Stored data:

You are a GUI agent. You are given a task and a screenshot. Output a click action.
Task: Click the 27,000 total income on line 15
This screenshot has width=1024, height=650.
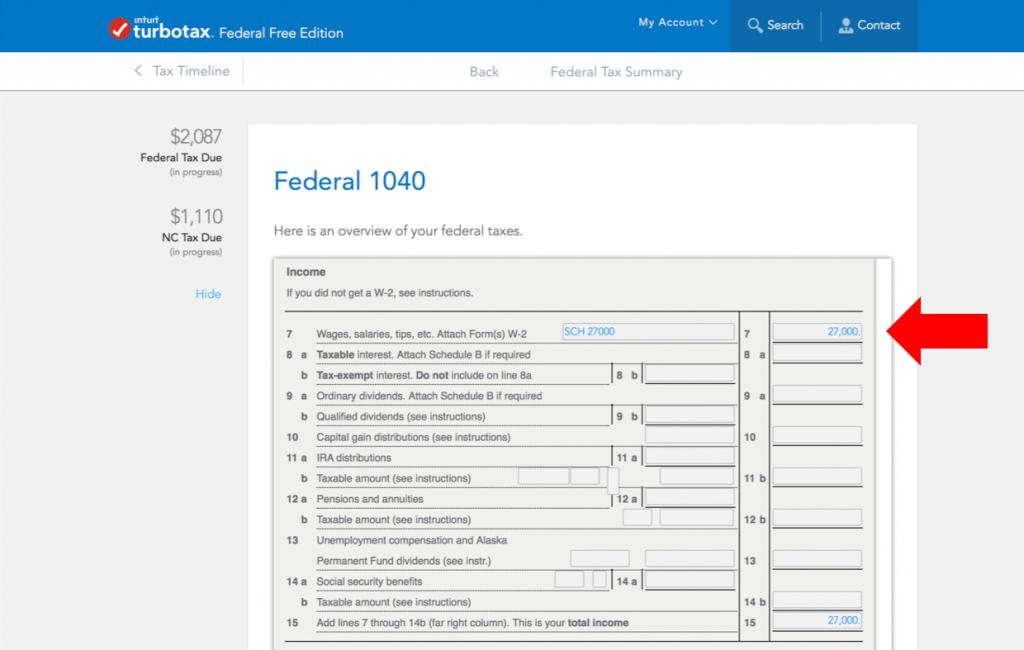click(818, 620)
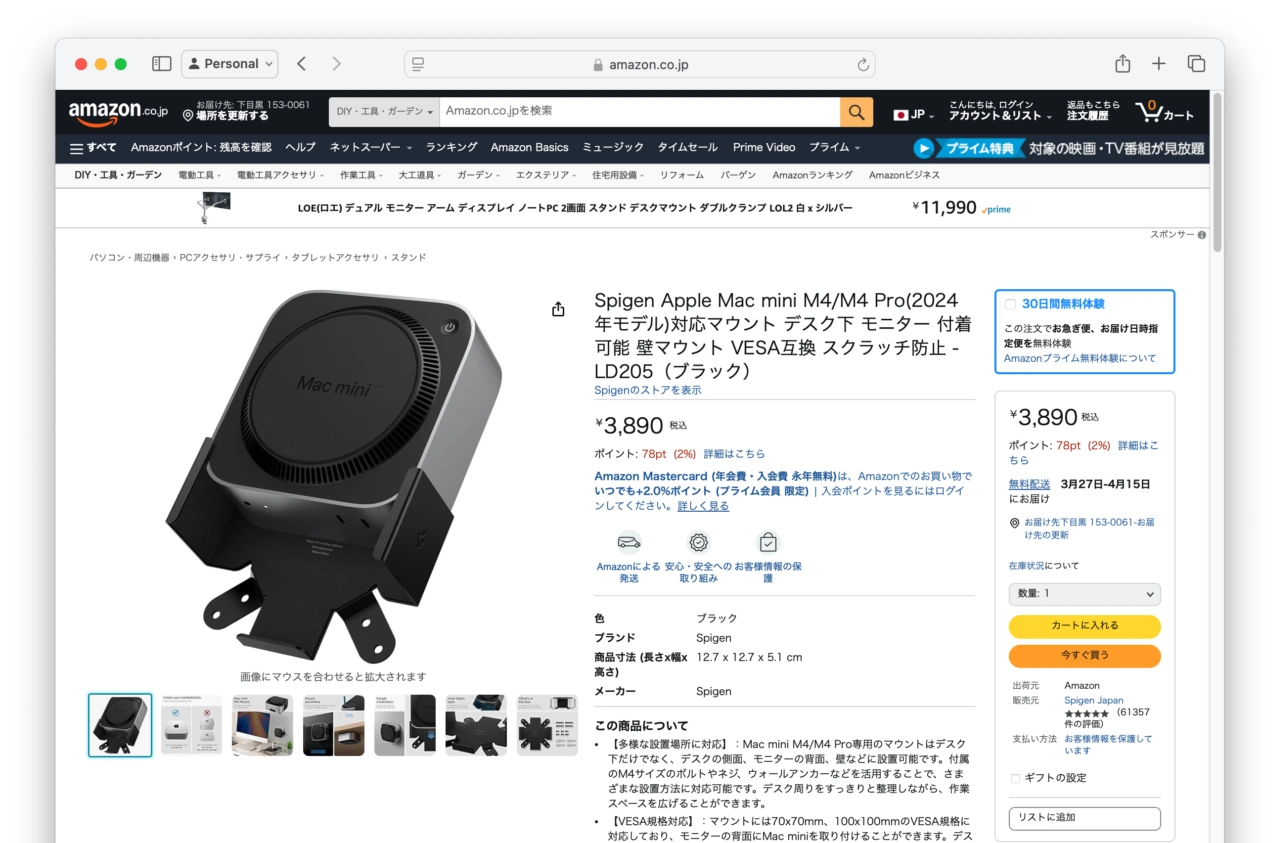Click the 今すぐ買う button
Image resolution: width=1280 pixels, height=843 pixels.
tap(1084, 656)
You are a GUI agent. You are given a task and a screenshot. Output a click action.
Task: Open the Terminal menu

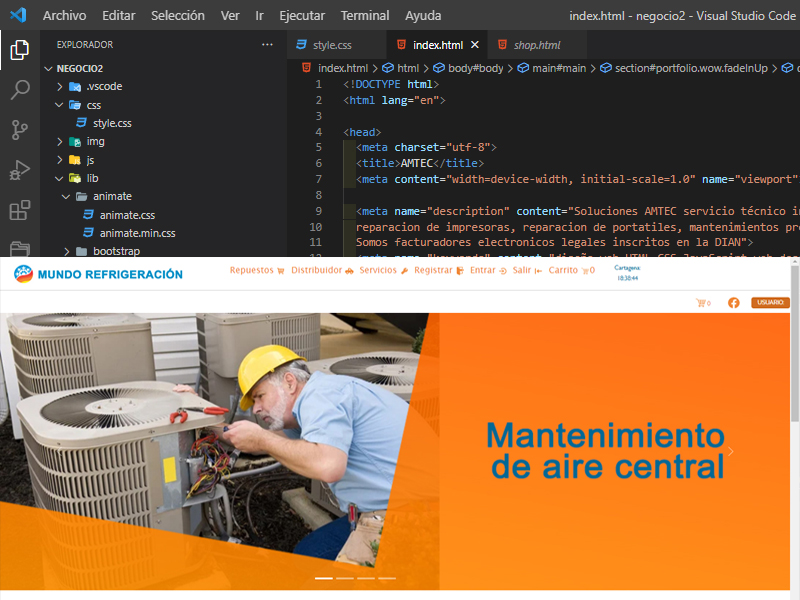[365, 16]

- Prompt
Please return, without any change, the lines from the line containing "This screenshot has width=1024, height=650." through the last line of the entries, dropping the pictures.

- Response
This screenshot has width=1024, height=650.
click(818, 620)
Click the 今すぐ買う button
Image resolution: width=1280 pixels, height=843 pixels.
tap(1084, 656)
You are a GUI agent. You are given a task and a screenshot. Output a click action.
Task: Open the Terminal menu

[365, 16]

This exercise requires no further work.